My gaze is kind of like the judge and jury when it is in the mood.
Remember the person who gets grouchy, uncooperative, and sticks out her tongue to this day? She knows when she is wrong and she also knows when other people are wrong, and they can tell.
So all I did was wait (patiently, beatifically even, I swear) and whisper that message to my son – where she could not hear or even see what was being said.
It is just interesting when people look to be – or pretend to be – so polite and elegant when actually they are plain rude. Sometimes when I look at them I get a mental image of them in their current state (what I mean by that is they look ugly or like caricatures of themselves).
I don’t mind being all messy. We are humans and there is no such thing as perfection. It is such a misnomer. I would rather apologize when I screw up or am less polite than I could have been or than was deserved, not pretend I never did it.
Someone wrote me back on the news article. Just one person, not a deluge. There was no fight and no nasty exchanges. She just wrote something like,”You don’t have to read it just because it’s here.”
True, for some people. I can’t unsee a photo with a lot of energy in it (not to mention the handcuffs). If I see a train wreck I won’t slow the car down (it’s rude to other drivers) but I will glance over just to see that it’s a train wreck. It’s my own fault if I get my energy all up in it. Still, when I am driving by a train there’s a chance something might happen. When I am on Facebook I don’t expect or deserve train wrecks, in my opinion.

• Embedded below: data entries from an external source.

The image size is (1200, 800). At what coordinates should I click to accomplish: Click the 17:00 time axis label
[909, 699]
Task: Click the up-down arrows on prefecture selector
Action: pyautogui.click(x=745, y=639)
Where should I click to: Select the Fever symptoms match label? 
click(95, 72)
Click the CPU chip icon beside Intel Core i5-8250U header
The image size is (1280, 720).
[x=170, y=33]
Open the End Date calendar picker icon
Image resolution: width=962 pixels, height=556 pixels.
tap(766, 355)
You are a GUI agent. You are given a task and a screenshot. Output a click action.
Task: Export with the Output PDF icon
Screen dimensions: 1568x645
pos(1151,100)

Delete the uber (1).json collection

I have been enamored of Humans of New York lately, and Brandon did a TedTalk that I happened to see this morning. It said that the media just gives us what we want. The sexiest, most violent and sensational news – not the news he gets when he’s walking around the neighborhoods all day meeting people and asking if he can take their photo. We don’t get the sweet, nice stories of every day life because apparently most people want to see the shit.
I disagree. I think that a lot of people intentionally don’t seek out the news in the standard way because it feels like an assault to them. Sure, they’ll get informed, but they don’t need to be aware of every crime committed, every murder, every drug situation, every drowning, every tragedy.
It’s not easy, but I can happily get through my life with zero of that information entering my space. I intentionally set up Facebook so that it is full of friends, family, and incredibly funny and/or uplifting spiritual Pages. I had an old friend who posted every day about PETA and showed animal slaughter photos. I was out of there so fast her head would have spun if she’d known when and why. She didn’t miss me either, I am sure. Same thing with real life friends and relatives – you are entitled to be who you are but you are not entitled to do it in front of me or my kids if you bring the negative.
I don’t want to be Ignorant Bubble Girl, but I don’t want to be assaulted every day in an onslaught of crap I can’t do anything about, either. All day long I get the,”Did you hear about…” or the,”What did you think about…” so there are plenty of people filling me in on what’s relevant.
As far as The Palm Beach Post goes, I’m simply saying I don’t want it.